As shown in FIG. 4, in the printed materials of the first to fourth pages (1 to 4p) where the printing position of the print image is not adjusted, the amount of misalignment of the position adjustment image is large, and in the printed materials of the fifth page (5p) and subsequent pages where the printing position of the print image is adjusted, the amount of misalignment of the position adjustment image is small.

In a case where printing of subsequent printed material is started before the position adjustment image is read from the preceding printed material as described above, a plurality of printed materials in which the printing position of the print image is not adjusted are generated.

Measures Against Variation in Misalignment Information

Here, in order to reduce the variation in the misalignment information of the print image, it is considered to calculate a moving average value of the plurality of pieces of misalignment information and calculate a correction value for the printing position of the print image on the basis of the calculated moving average value.

Specifically, in the printing system 10 shown in FIG. 5, the misalignment information of the position adjustment image is set as a moving average value of 16 printed materials. In this case, in the image reader 30, in a case where the number of times of reading the position adjustment image from the printed material (hereinafter referred to as “the number of times of reading”) does not reach the number of times required for calculating the moving average of the misalignment information, that is, 16, the misalignment information is not calculated, and in the printer 20, the printing position of the print image is not adjusted.

In addition, in the printing system 10 shown in FIG. 5, printing of printed materials of the following the 17th page (17p) and subsequent pages is started in the printer 20 before the correction value is calculated. Therefore, in the printing system 10 shown in FIG. 5, the printing position of the print image is not adjusted during the printing of the printed materials of the first to 19th pages (1 to 19p), and the printing position of the print image is adjusted from the printed materials of the 20th page (20p) and subsequent pages.

In addition, FIG. 6 shows a graph indicating the relationship between the number of printed sheets of the printed material and the misalignment amount of the position adjustment image read from the printed material by the image reader 30 in the printing system 10 shown in FIG. 5. The misalignment amount (misalignment information) of the position adjustment image is, for example, the misalignment amount (registration position) of the position adjustment image in the transport direction of the paper.

As shown in FIG. 6, in the printed materials of the first to 19th pages (1 to 19p) where the printing position of the print image is not adjusted, the amount of misalignment of the position adjustment image is large, and in the printed materials of the 20th page (20p) and subsequent pages where the printing position of the print image is adjusted, the amount of misalignment of the position adjustment image is small.

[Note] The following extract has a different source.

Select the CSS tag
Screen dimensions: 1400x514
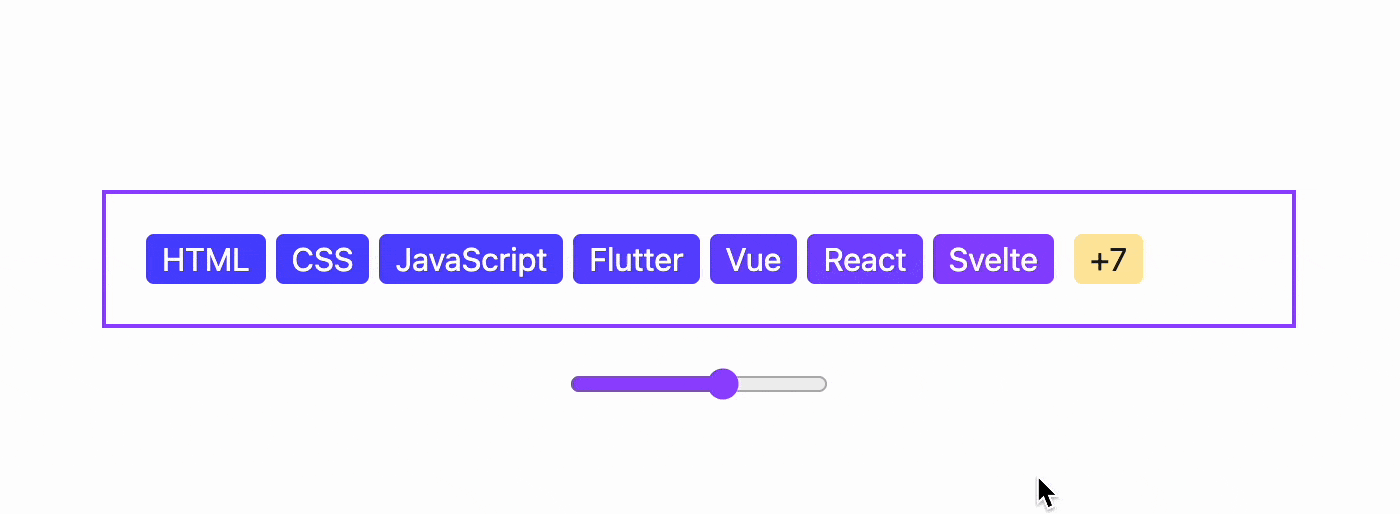tap(322, 260)
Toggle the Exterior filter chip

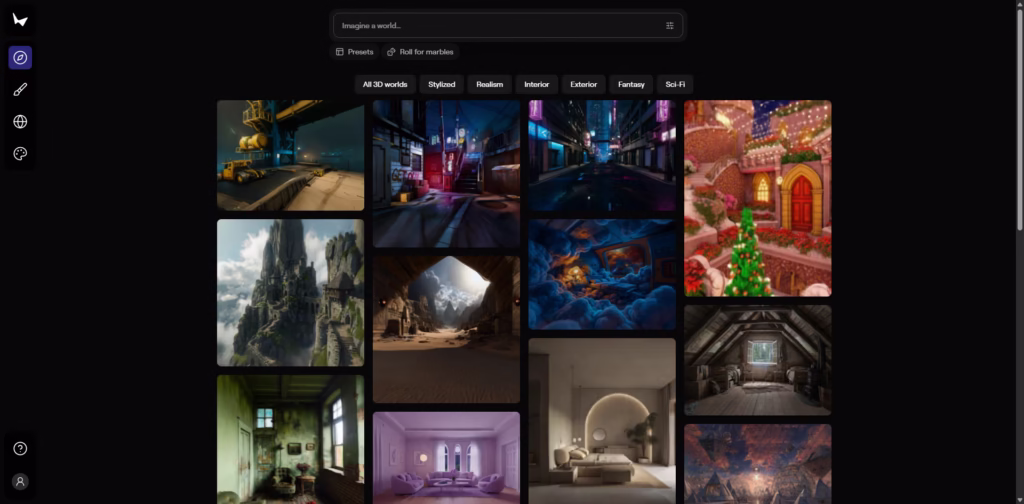tap(583, 85)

In this way, in a case where the moving average value of the plurality of pieces of misalignment information is calculated and the correction value for the printing position of the print image is calculated on the basis of the calculated moving average value, the number of printed materials in which the printing position of the print image is not adjusted increases.

Therefore, in the printing system 10 according to the present exemplary embodiment, the printing positions of a minimum number of pages for which printing positions are adjustable, among second and subsequent pages in the print job, are adjusted on the basis of the position adjustment image of the first page in the print job. Hereinafter, the printing system 10 according to the present exemplary embodiment will be described in detail.

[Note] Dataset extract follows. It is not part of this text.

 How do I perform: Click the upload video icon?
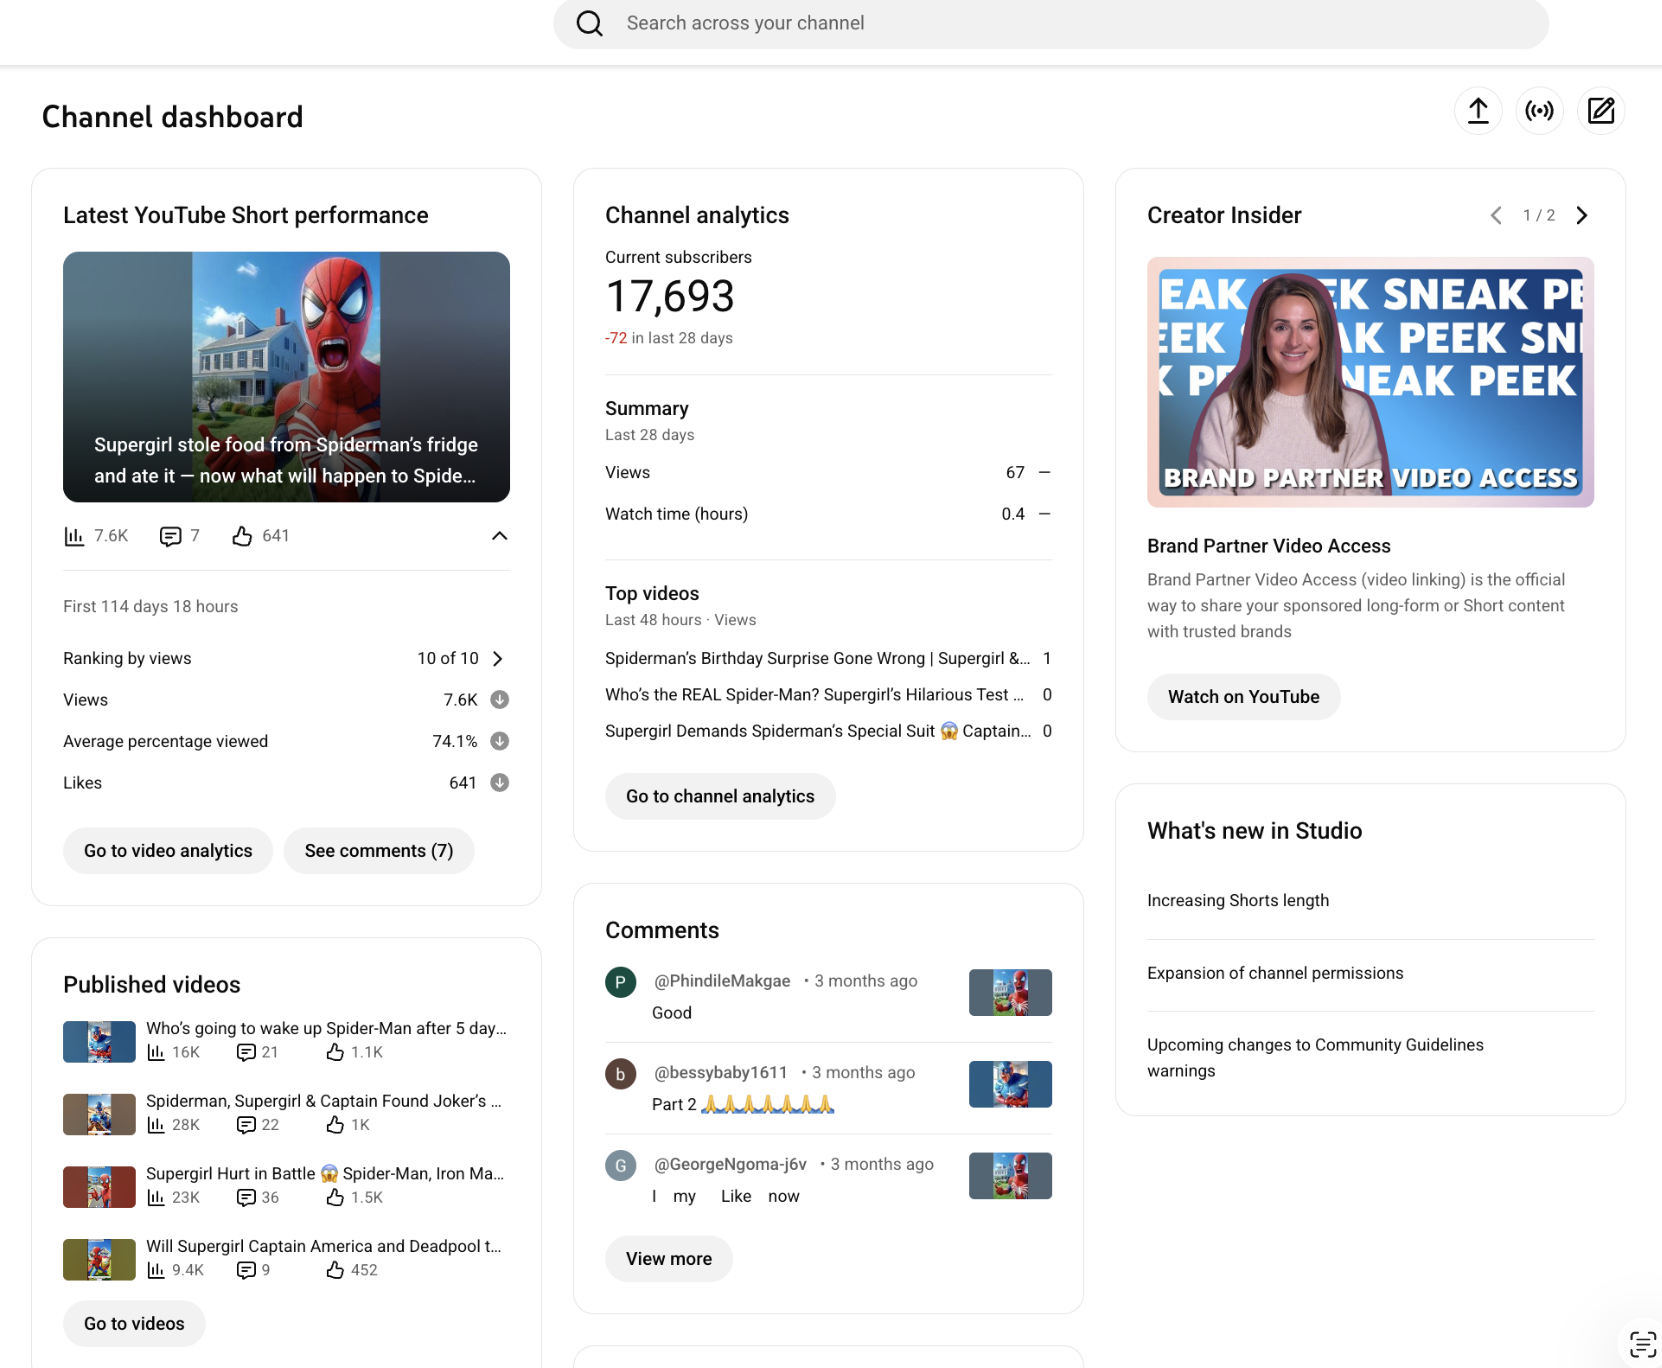point(1478,111)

Hardware Configuration of Printing Device

First, the hardware configuration of the printing system 10 will be described. It should be noted that, in the following, for convenience of description, a hardware configuration of the printing system 10 will be described, but the printer 20 and the image reader 30 may separately include the hardware configuration as shown in FIG. 7.

As shown in FIG. 7, the printing system 10 has components including a central processing unit (CPU) 50, a read only memory (ROM) 52, a random access memory (RAM) 54, a storage 56, an input unit 58, a display unit 60, a communication interface (I/F) 62, an image reading unit 64, an image forming unit 66, and a position adjustment image reading unit 68. The configurations are connected to each other via a bus 72 in a communicable manner.

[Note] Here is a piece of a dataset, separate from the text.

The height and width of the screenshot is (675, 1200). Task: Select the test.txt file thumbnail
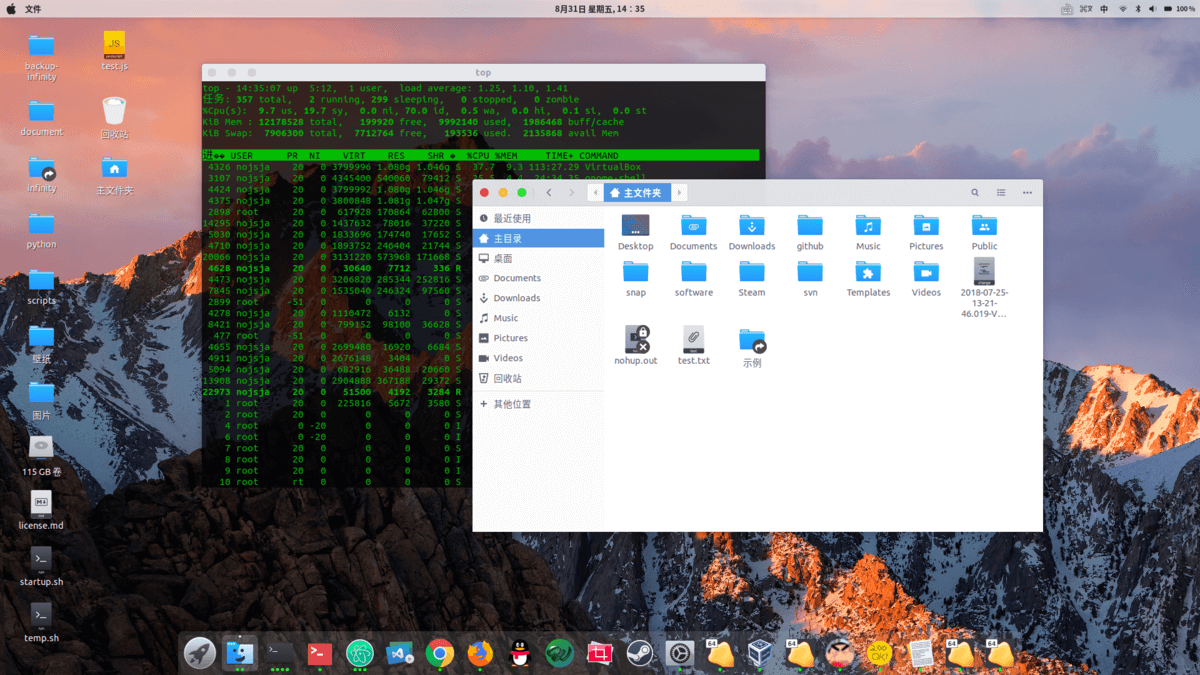click(693, 340)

The CPU 50 is a central processing unit and executes various programs or controls each unit. That is, the CPU 50 reads out a program from the ROM 52 or the storage 56 and executes the program using the RAM 54 as a work area. The CPU 50 controls each of the above-described configurations and performs various types of arithmetic process according to the program recorded on the ROM 52 or the storage 56. The CPU 50 is an example of an adjustment unit and a processor.

The ROM 52 stores various information processing programs and various types of data. The RAM 54 temporarily stores the program or the data as the work area of the CPU 50.

The storage 56 is configured with a hard disk drive (HDD) or a solid state drive (SSD), and stores various programs including an operating system and various types of data.

The input unit 58 includes an operation button or the like and is used to perform various inputs. The display unit 60 is, for example, a liquid crystal display and displays various types of information. The display unit 60 may be a touch panel type and may function as the input unit.

The communication I/F 62 is an interface for communication with other apparatuses. For example, a standard, such as Ethernet (Registered Trademark), FDDI, or Wi-Fi (Registered Trademark), is used.

The image reading unit 64 includes a scanner or the like and optically reads image data from a document or the like. The image forming unit 66 prints the image data read by the image reading unit 64 or the image data received from an operation terminal (not shown) on a recording medium such as paper.

The position adjustment image reading unit 68 includes a scanner or the like, and optically reads, for example, the print image, such as the position adjustment image, from the paper (printed material) on which the image forming unit 66 has printed the image.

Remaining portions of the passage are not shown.